Debezium integration
Konstantinos Blatsoukas
Posted on August 16, 2024
Design and implementation using RabbitMQ and Debezium
Using kafka as a queue, and debezium connector (part of kafka connect) for monitoring the database, the following components are used:
Debezium Server: Standalone software that monitors a database for changes, and sends the changes to a queue system (like RabbitMQ).
RabbitMQ Broker: queuing system that keeps the database changes events into queues.
RabbitMQ Consumer: consumes the database events from a RabbitMQ queue
The guide (using RabbitMQ as a queue broker) is divided into three parts:
High-Level Design: A brief description of each component's functionality and how they are interconnected.
Implementation with Docker Compose: A step-by-step guide to setting up the components using a Docker Compose file.
RabbitMQ Consumer Integration: How to integrate the RabbitMQ Consumer with the Sapient app.
High level design
The high level design, is depicted in the following image:
The main components of the system are:
Debezium Server: monitors the PostgrSQL for databsae changes. If any change occurs (CREATE, DELETE, and UPDATE, not the structural ones) an event is send in the RabbitMQ broker
RabbitMQ Broker: stores the database changes in multiple queues. In our case, because we need each change to be broadasted to all queues, the exchange type is set to fanout.
RabbitMQ consumer integration to Sapient app: Consumes the database changes from a queue. Each queue is related to each app instance and is bound to a signle exchange.
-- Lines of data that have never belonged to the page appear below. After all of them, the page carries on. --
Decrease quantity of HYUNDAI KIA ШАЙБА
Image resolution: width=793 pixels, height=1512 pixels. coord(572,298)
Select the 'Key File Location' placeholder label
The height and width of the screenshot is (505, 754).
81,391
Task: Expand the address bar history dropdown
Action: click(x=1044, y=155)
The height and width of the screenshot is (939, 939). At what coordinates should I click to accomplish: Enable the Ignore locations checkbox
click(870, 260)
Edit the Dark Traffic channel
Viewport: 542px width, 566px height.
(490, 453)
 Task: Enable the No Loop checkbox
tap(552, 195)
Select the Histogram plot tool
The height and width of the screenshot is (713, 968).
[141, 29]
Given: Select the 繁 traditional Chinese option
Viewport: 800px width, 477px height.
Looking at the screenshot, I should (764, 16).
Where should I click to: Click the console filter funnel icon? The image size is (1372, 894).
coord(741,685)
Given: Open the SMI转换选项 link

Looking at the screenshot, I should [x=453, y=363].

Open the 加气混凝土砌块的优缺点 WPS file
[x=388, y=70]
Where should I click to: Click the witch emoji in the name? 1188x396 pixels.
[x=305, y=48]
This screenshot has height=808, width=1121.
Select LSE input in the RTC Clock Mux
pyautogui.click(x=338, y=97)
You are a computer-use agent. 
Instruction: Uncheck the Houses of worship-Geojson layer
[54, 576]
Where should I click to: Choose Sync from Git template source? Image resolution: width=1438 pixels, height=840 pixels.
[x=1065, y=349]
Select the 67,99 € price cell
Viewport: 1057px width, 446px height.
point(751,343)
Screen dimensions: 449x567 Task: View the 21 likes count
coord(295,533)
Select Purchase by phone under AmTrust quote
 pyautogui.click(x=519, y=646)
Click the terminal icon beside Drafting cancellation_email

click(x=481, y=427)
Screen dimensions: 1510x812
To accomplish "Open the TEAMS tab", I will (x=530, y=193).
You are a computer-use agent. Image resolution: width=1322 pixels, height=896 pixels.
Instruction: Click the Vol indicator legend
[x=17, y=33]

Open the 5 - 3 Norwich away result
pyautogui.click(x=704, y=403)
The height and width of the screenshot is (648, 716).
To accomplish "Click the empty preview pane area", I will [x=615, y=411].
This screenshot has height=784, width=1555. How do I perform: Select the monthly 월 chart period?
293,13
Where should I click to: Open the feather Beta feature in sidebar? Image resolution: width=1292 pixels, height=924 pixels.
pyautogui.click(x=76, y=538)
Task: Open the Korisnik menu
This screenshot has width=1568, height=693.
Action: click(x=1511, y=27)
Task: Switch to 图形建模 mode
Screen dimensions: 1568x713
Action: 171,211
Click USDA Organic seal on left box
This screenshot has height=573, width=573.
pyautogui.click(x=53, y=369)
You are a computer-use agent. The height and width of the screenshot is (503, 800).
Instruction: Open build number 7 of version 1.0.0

Implementation through a Docker Compose file
create a folder named debezium_conf. On this folder, create a file named application.properties.
The file contains the Debezium Server configuration. Two crucial parts of the configuration are:
source configuration (the database that we want to monitor, postgreSQL in our case)
sink configuration (the queue system that we want to send the changes, RabbitMQ in our case)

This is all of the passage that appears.